● Extracted data

----

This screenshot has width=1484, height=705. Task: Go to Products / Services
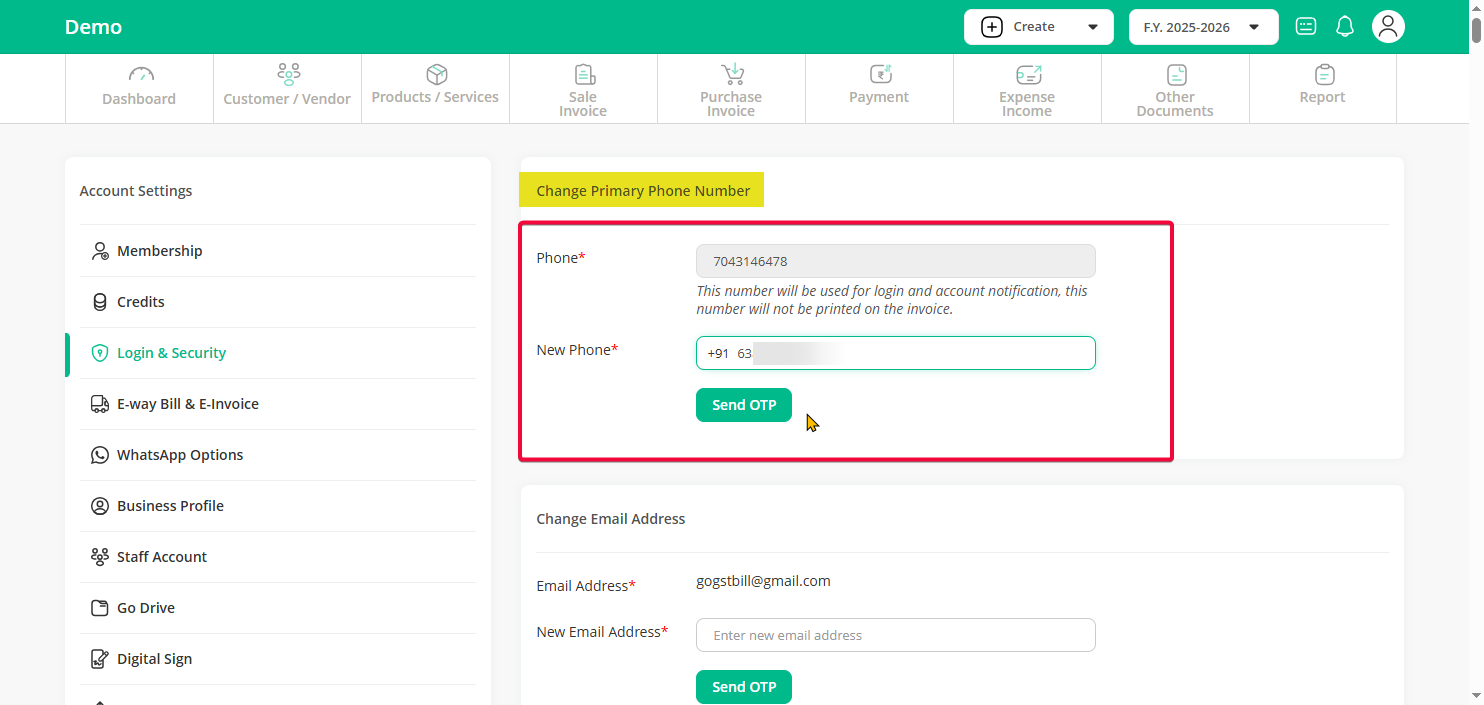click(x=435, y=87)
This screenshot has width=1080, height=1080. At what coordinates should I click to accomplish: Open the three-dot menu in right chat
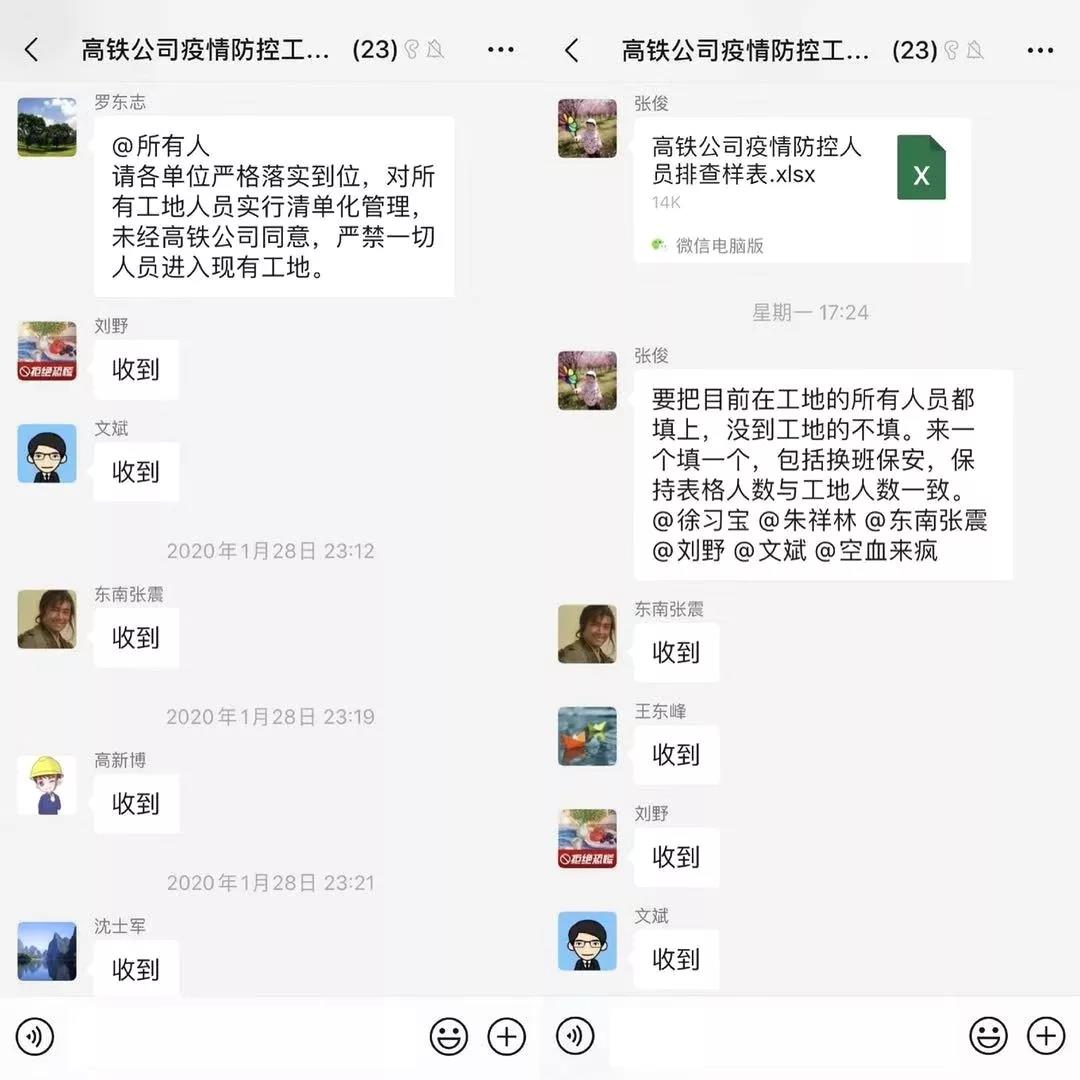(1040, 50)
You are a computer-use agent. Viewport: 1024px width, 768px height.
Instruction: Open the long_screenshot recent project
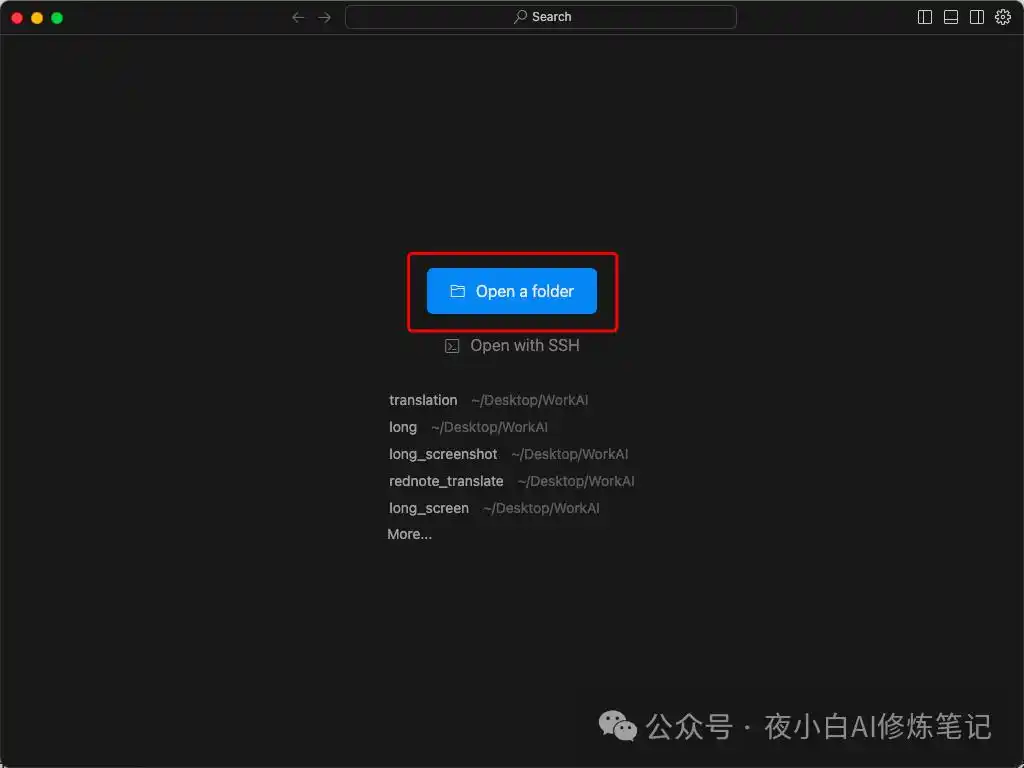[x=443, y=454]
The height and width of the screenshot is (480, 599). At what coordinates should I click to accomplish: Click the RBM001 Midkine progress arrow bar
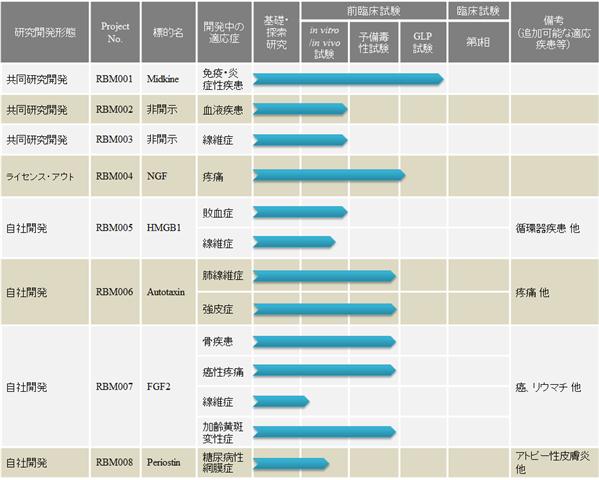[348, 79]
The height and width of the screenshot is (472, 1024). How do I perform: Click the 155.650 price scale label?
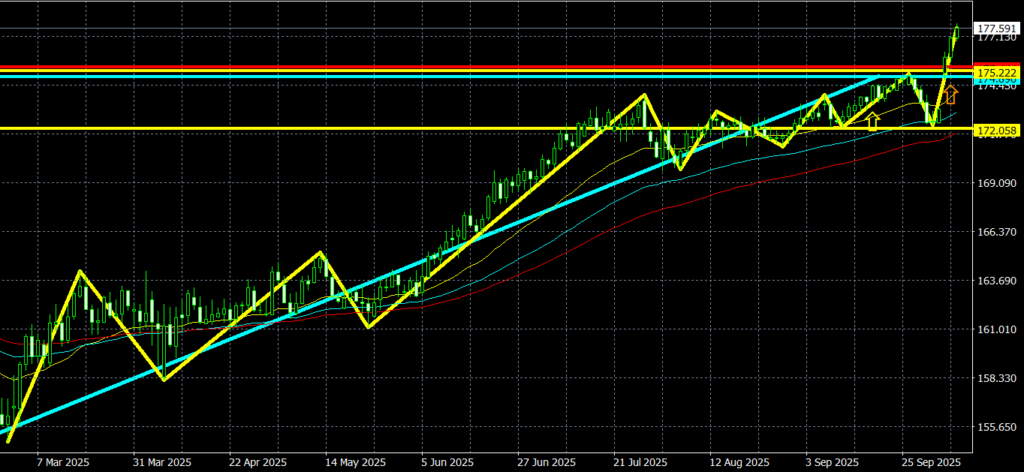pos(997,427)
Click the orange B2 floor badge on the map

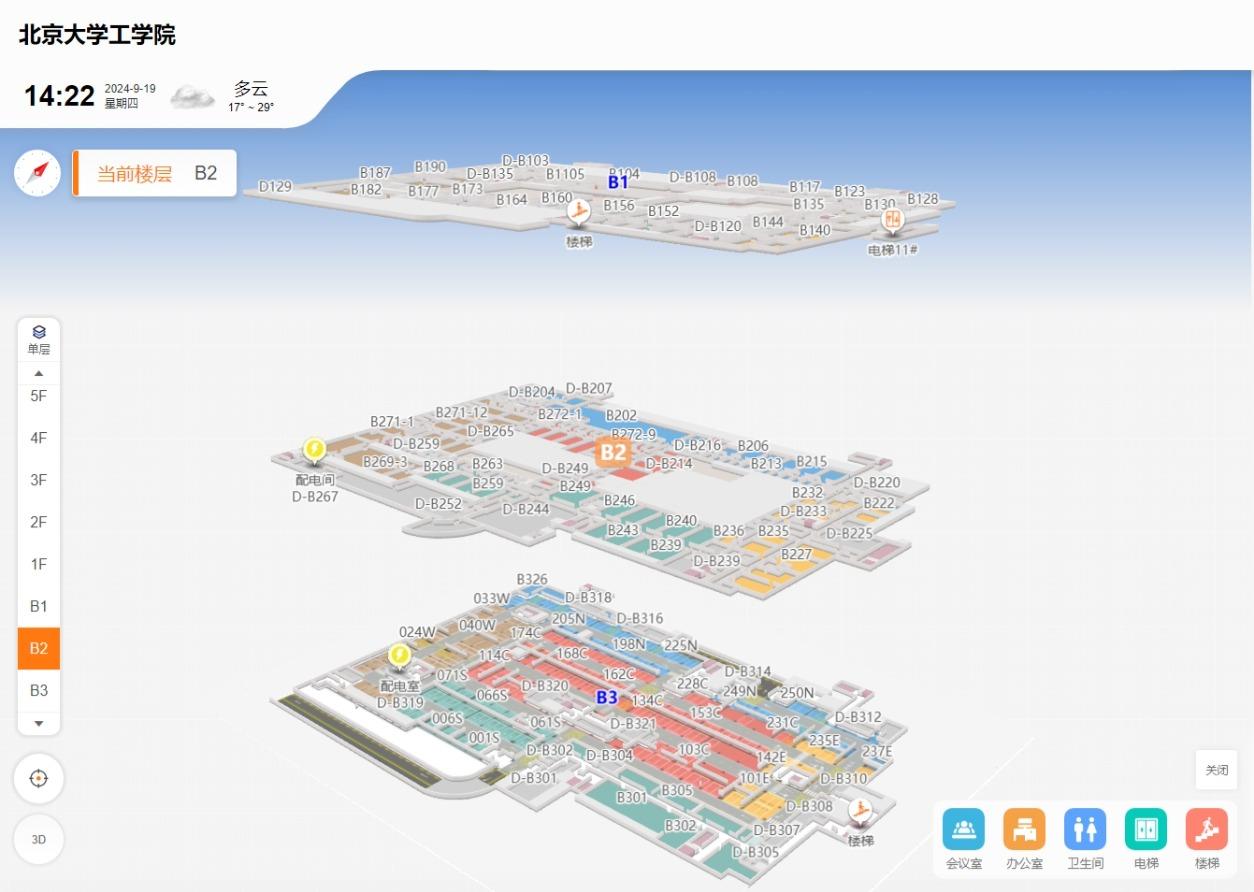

----

● About this exercise
Copy exactly the lines from the one containing "The height and width of the screenshot is (480, 599)." through the last line of the records above, including both, and omit every picture.

● Task response
The height and width of the screenshot is (480, 599). At what coordinates should I click to accomplish: Click the RBM001 Midkine progress arrow bar
[348, 79]
The height and width of the screenshot is (472, 1024). How do I perform: Click the 155.650 price scale label?
pos(997,427)
Click the orange B2 floor badge on the map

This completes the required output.